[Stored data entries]
#####

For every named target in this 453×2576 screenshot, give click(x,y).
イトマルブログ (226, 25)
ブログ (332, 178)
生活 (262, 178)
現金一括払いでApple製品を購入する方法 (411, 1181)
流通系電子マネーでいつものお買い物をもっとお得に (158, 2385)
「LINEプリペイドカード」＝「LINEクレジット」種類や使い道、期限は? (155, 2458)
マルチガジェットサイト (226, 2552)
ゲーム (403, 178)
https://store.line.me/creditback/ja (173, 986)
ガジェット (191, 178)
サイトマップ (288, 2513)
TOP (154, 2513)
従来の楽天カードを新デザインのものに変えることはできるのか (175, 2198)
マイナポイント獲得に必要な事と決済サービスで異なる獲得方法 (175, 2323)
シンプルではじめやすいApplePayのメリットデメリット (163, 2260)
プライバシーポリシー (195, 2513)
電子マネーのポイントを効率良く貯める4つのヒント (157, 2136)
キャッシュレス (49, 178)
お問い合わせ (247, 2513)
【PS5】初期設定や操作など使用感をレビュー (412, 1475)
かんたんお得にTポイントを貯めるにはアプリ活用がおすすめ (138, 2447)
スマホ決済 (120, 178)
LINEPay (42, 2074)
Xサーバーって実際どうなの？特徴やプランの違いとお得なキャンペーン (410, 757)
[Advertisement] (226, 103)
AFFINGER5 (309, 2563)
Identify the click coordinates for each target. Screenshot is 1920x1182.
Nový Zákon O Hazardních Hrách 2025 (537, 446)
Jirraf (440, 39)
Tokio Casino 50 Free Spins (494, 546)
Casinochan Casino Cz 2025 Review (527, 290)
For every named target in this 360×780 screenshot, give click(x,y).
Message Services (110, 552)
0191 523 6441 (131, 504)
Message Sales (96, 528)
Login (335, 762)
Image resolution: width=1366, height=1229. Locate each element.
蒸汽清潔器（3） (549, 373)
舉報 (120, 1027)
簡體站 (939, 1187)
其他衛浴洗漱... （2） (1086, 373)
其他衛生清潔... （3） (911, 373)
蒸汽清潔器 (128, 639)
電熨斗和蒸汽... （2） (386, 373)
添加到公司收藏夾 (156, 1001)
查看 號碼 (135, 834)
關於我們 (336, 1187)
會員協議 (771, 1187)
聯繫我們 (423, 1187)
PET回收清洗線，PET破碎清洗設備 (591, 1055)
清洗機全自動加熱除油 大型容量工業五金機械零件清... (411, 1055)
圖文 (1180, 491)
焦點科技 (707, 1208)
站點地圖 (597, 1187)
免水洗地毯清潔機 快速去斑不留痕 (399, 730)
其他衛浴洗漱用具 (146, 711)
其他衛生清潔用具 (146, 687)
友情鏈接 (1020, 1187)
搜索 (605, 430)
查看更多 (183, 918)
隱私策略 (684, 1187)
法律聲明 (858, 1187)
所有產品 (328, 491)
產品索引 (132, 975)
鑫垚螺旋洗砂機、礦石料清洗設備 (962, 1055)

#####

- _TASK DESCRIPTION_
Please transcribe the entries above exactly as written.

- _ANSWER TO THIS TASK_
For every named target in this 453×2576 screenshot, give click(x,y).
イトマルブログ (226, 25)
ブログ (332, 178)
生活 (262, 178)
現金一括払いでApple製品を購入する方法 (411, 1181)
流通系電子マネーでいつものお買い物をもっとお得に (158, 2385)
「LINEプリペイドカード」＝「LINEクレジット」種類や使い道、期限は? (155, 2458)
マルチガジェットサイト (226, 2552)
ゲーム (403, 178)
https://store.line.me/creditback/ja (173, 986)
ガジェット (191, 178)
サイトマップ (288, 2513)
TOP (154, 2513)
従来の楽天カードを新デザインのものに変えることはできるのか (175, 2198)
マイナポイント獲得に必要な事と決済サービスで異なる獲得方法 (175, 2323)
シンプルではじめやすいApplePayのメリットデメリット (163, 2260)
プライバシーポリシー (195, 2513)
電子マネーのポイントを効率良く貯める4つのヒント (157, 2136)
キャッシュレス (49, 178)
お問い合わせ (247, 2513)
【PS5】初期設定や操作など使用感をレビュー (412, 1475)
かんたんお得にTポイントを貯めるにはアプリ活用がおすすめ (138, 2447)
スマホ決済 (120, 178)
LINEPay (42, 2074)
Xサーバーって実際どうなの？特徴やプランの違いとお得なキャンペーン (410, 757)
[Advertisement] (226, 103)
AFFINGER5 (309, 2563)
Identify the click coordinates for each target. Screenshot is 1920x1182.
Nový Zákon O Hazardních Hrách 2025 (537, 446)
Jirraf (440, 39)
Tokio Casino 50 Free Spins (494, 546)
Casinochan Casino Cz 2025 Review (527, 290)
For every named target in this 360×780 screenshot, give click(x,y).
Message Services (110, 552)
0191 523 6441 (131, 504)
Message Sales (96, 528)
Login (335, 762)
Image resolution: width=1366, height=1229. Locate each element.
蒸汽清潔器（3） (549, 373)
舉報 (120, 1027)
簡體站 (939, 1187)
其他衛浴洗漱... （2） (1086, 373)
其他衛生清潔... （3） (911, 373)
蒸汽清潔器 (128, 639)
電熨斗和蒸汽... （2） (386, 373)
添加到公司收藏夾 (156, 1001)
查看 號碼 (135, 834)
關於我們 (336, 1187)
會員協議 (771, 1187)
聯繫我們 (423, 1187)
PET回收清洗線，PET破碎清洗設備 (591, 1055)
清洗機全自動加熱除油 大型容量工業五金機械零件清... (411, 1055)
圖文 (1180, 491)
焦點科技 (707, 1208)
站點地圖 (597, 1187)
免水洗地毯清潔機 快速去斑不留痕 (399, 730)
其他衛浴洗漱用具 (146, 711)
其他衛生清潔用具 (146, 687)
友情鏈接 (1020, 1187)
搜索 (605, 430)
查看更多 (183, 918)
隱私策略 (684, 1187)
法律聲明 (858, 1187)
所有產品 (328, 491)
產品索引 (132, 975)
鑫垚螺旋洗砂機、礦石料清洗設備 (962, 1055)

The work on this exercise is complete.